→ **SET PROBLEM**: In the items below, put the lines beginning with the one that contains "You are a computer-use agent." and continuing through the one that contains "pos(80,171)" into a JSON list of strings, one string per line and no blank lines.

-------- DATASET RECORDS

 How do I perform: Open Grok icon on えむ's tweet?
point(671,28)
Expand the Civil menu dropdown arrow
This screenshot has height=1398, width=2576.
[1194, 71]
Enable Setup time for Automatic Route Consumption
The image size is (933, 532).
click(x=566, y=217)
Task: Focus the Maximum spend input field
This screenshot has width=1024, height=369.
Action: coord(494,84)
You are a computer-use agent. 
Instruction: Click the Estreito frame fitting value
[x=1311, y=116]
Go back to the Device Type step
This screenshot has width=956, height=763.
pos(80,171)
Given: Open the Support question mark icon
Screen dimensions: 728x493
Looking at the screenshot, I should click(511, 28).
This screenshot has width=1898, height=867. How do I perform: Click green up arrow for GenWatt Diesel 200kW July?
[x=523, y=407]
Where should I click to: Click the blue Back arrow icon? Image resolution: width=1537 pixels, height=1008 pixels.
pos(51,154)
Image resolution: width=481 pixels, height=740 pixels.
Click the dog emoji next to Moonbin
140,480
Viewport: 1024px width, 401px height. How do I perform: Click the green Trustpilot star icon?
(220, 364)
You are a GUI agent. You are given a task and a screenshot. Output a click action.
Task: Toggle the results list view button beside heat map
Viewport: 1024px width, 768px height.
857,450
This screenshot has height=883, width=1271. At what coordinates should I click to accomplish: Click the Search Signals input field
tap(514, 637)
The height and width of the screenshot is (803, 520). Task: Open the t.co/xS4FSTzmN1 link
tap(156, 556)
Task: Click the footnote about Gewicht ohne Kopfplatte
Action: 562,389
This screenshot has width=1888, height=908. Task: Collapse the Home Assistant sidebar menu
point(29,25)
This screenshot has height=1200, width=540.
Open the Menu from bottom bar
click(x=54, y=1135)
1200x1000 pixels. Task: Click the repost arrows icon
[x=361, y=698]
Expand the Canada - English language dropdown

----------------

→ **RESPONSE TO THE EXERCISE**:
[
  "You are a computer-use agent. ",
  "Instruction: Click the Estreito frame fitting value",
  "[x=1311, y=116]",
  "Go back to the Device Type step",
  "This screenshot has width=956, height=763.",
  "pos(80,171)"
]